It’s a cold
March day. A Sunday. My kids woke up with a plan. They knew it was Sunday and
therefore I did not have to work. Snow was on the ground, sun was shining…so of
course they wanted to do one thing and one things only…SLEDDING.
Simple
request right? I mean come on, Sundays are a day of rest, so I have nothing to
do right? WRONG. Between church, laundry,
and an afternoon long meeting with my partners my Sunday was jammed pack. It
broke my heart to look at them and tell them we couldn’t go. “Maybe next weekend guys”…the words sounded so
bad coming out of my mouth.
I hate
disappointing my kids. But this is part and parcel with the working Mom gig
life has so graciously bestowed upon me.
But a
strange thing happened when I told the kids that my afternoon plans did not involve
sledding. I stared at them with that look of “go ahead, you can cry now!” But, the reaction was
entirely different.
“ Well, can
we go outside when you get back from your meeting?” J asked me. H chimed in “Yeah,
can we do that?” No questions of Why? No pouty lips.
At such
young ages, my kids of become masters of improvisation. They simply go with the
flow. They make the best out of any situation. This unfortunately is probably due
to the fact that they have had to deal with disappointment their whole life to
some degree.
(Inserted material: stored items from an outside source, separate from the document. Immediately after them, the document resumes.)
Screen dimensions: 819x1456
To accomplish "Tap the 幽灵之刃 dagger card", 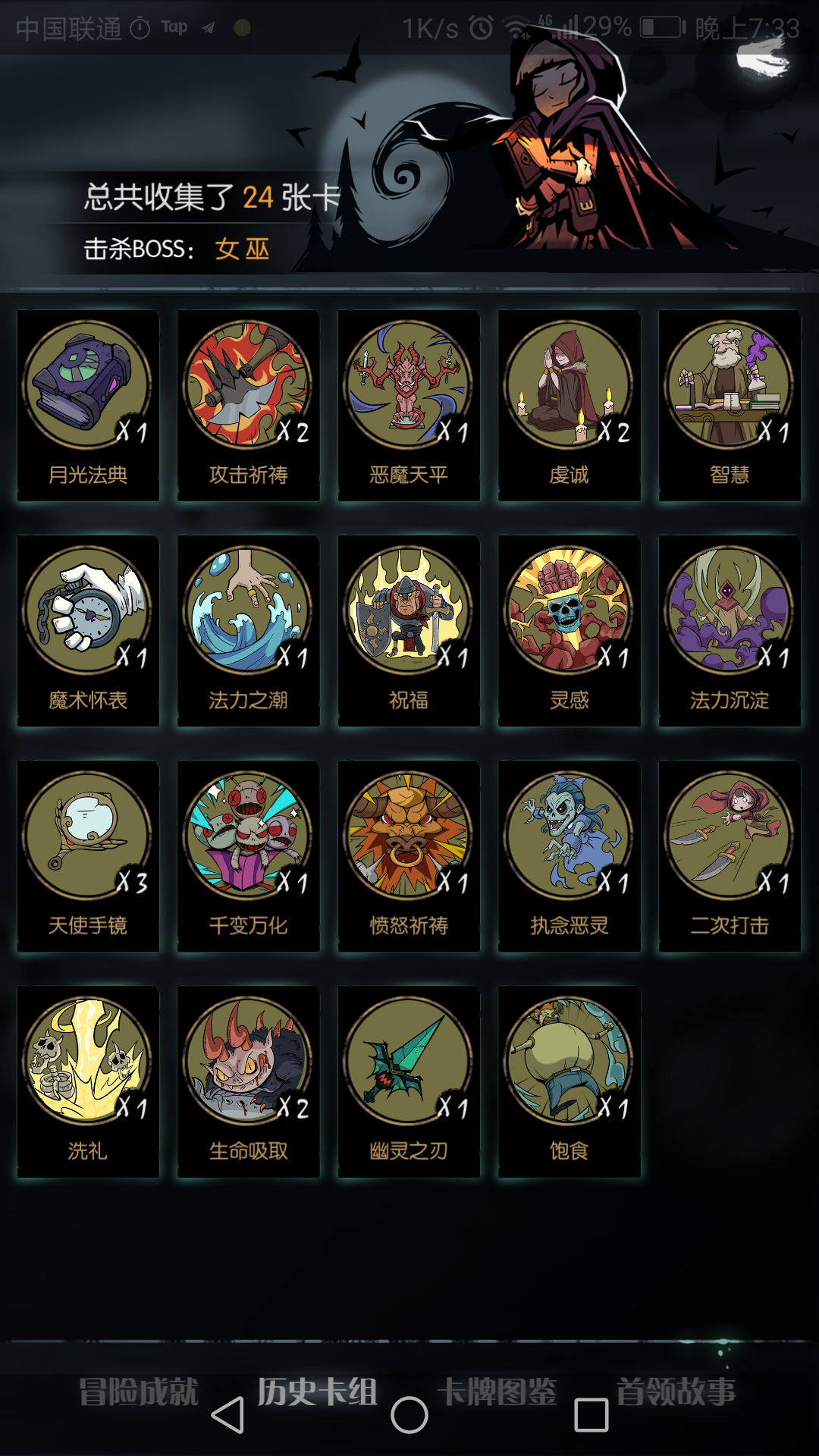I will pos(409,1081).
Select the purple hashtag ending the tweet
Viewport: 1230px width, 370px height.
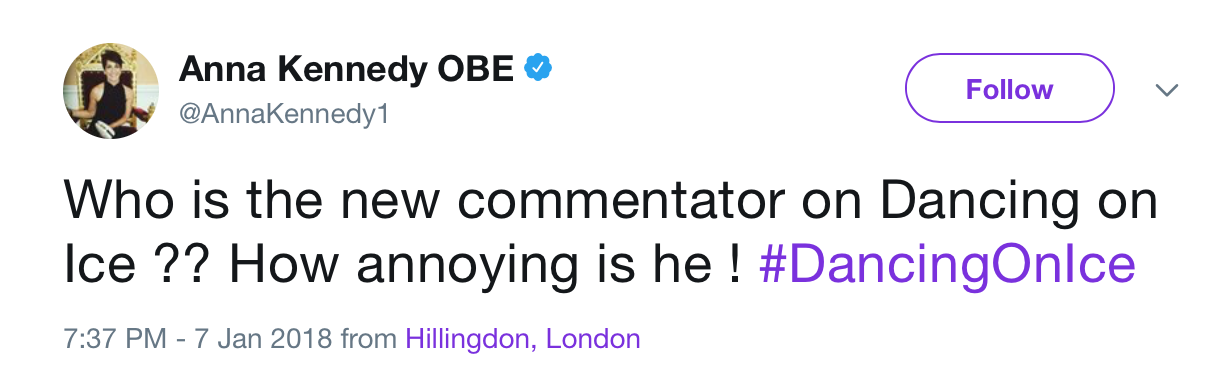coord(948,265)
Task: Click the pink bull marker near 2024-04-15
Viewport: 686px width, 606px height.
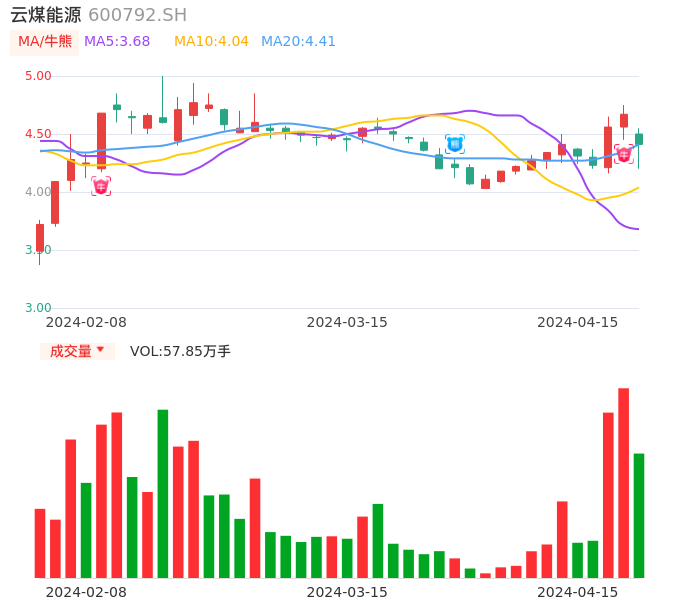Action: pyautogui.click(x=624, y=154)
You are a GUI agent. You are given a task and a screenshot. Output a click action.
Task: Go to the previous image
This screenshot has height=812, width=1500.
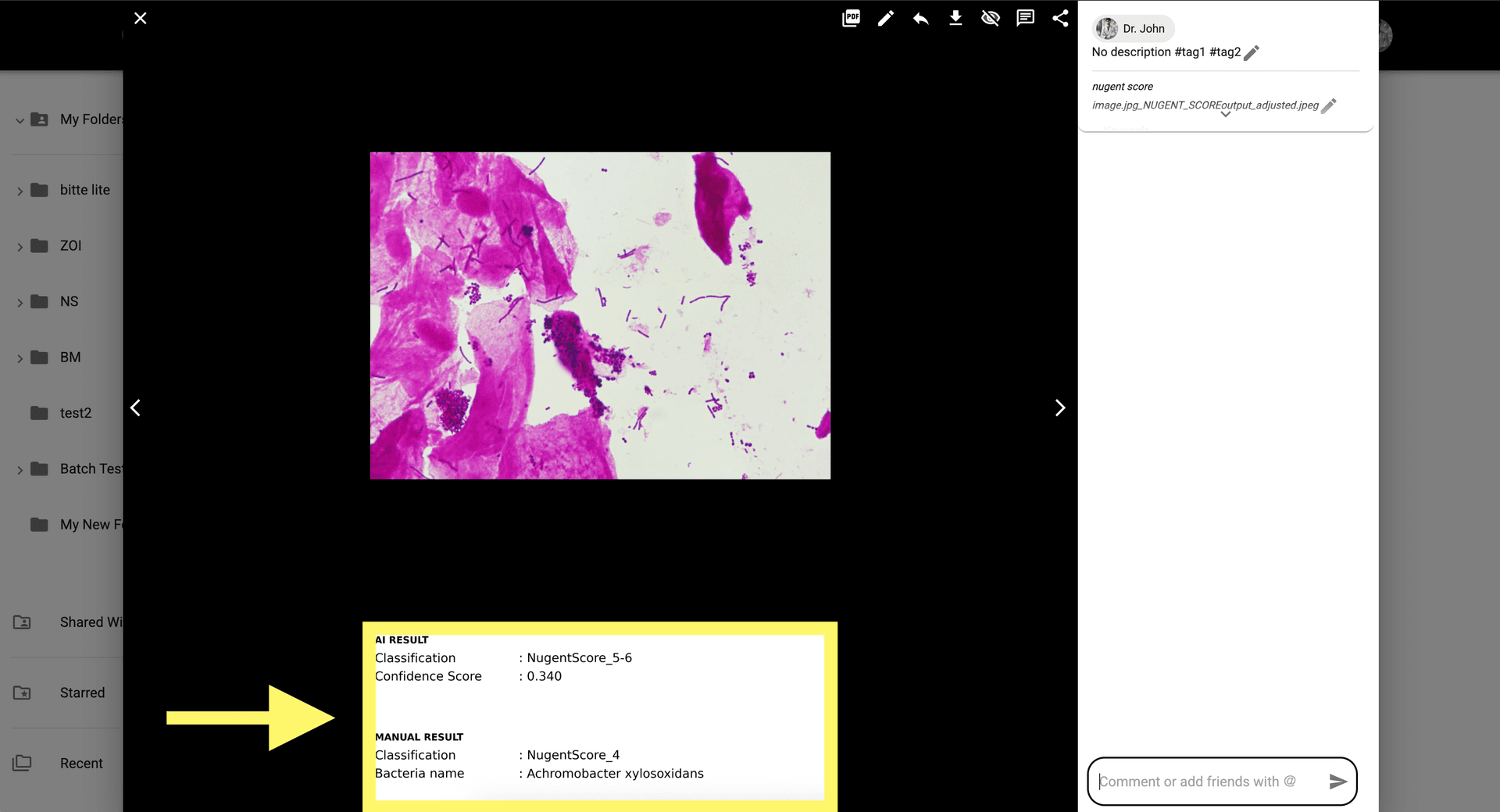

From L pulling on my leg begging me to not go to work in the
morning, to J missing out on a cool after school activity because I can’t transport
her there, to H being forced to sit and run errands with me instead of playing
catch in the front yard. Trust me, I am sure as a working Mom I have given my
kids enough disappointments to keep their therapist entertained their entire
adult lives.
But I have
to work. That’s the reality. And Reality is incredibly disappointing when you
are 2, 5, and 6.
So at 4:00
p.m. when I returned from my meeting out we went. As I stood there watching the
kids run around our small front yard I couldn't shake the fact that this had to
be incredibly disappointing to them. I mean, there was hardly enough snow to
even make snow angels..
Well hardly….
I smiled
as I watched them head down the driveway to a small pile of snow that was piled
there. Hardly the snow hill they had in mind I’m sure. But I watched as they
smoothed out the surface. My daughter then sent my son to retrieve the saucer
sleds from the garage. They then took turns sledding down their snow pile.
And their
faces, had not a trace of disappointment. I mean they were laughing and smiling
so much that you would think they were tobaggoning down an alpine slope.
They made
sure that even when reality hit…they still got to go sledding. They made
lemonade when life handed them lemons.
Yes once
again, my kids are so much wiser than their Mommy. I at 34 do not deal with disappointment
as well as toddlers.
This year as
I mentioned before is going to be stressful. My law firm is embarking on a huge
construction process. We are purchasing a building, gutting it, and extending
it. And of course as a partner this means I have to fit part of the bill. In
fact, this project is so large that I realized very soon in the year that I won’t
be able to take my family on vacation and my husband and I have to wait another
year to move. My husband and I are simply too worried about the unknowns going
into a huge construction project to spend our savings.
I found
myself doing a mental “pouty lip”. I mean, I live for vacations, I love
spending weeks with my family on some adventure. And reality is taking that
from me.
I am getting a whole lot of
lemons.
So you know
what? If my kids can do it, I can do it. Let's start making lemonade.
My first
step is fixing that whole “no vacation” thing. So I decided that instead of
taking my standard week off this summer for vacation, I’m going to take 5
Mondays off…give myself three day weekends most of the summer. Will I be going to
exotic places? Nope. The only island I will likely visit will be Rock Island,
Illinois. In fact, with my kids summer
schedule I will probably spend the majority of those Mondays carting them
around. But you know what? I’ll be as
happy as those kids in that front yard. Because it’s one day more a week to do
what I love doing the most…being a Mom.
Being a working Mom is the hardest thing I have yet to do in my life. I still after almost 7 years of doing it struggle with balance, and the fear I am doing something wrong. I still struggle with the reality that no matter what I do, there are only so many hours in a day and so I’m going to continue to disappoint my kids. But you know what? If at the journey my kids are still smiling like they were today, I think that will be the sweetest “lemonade” of all!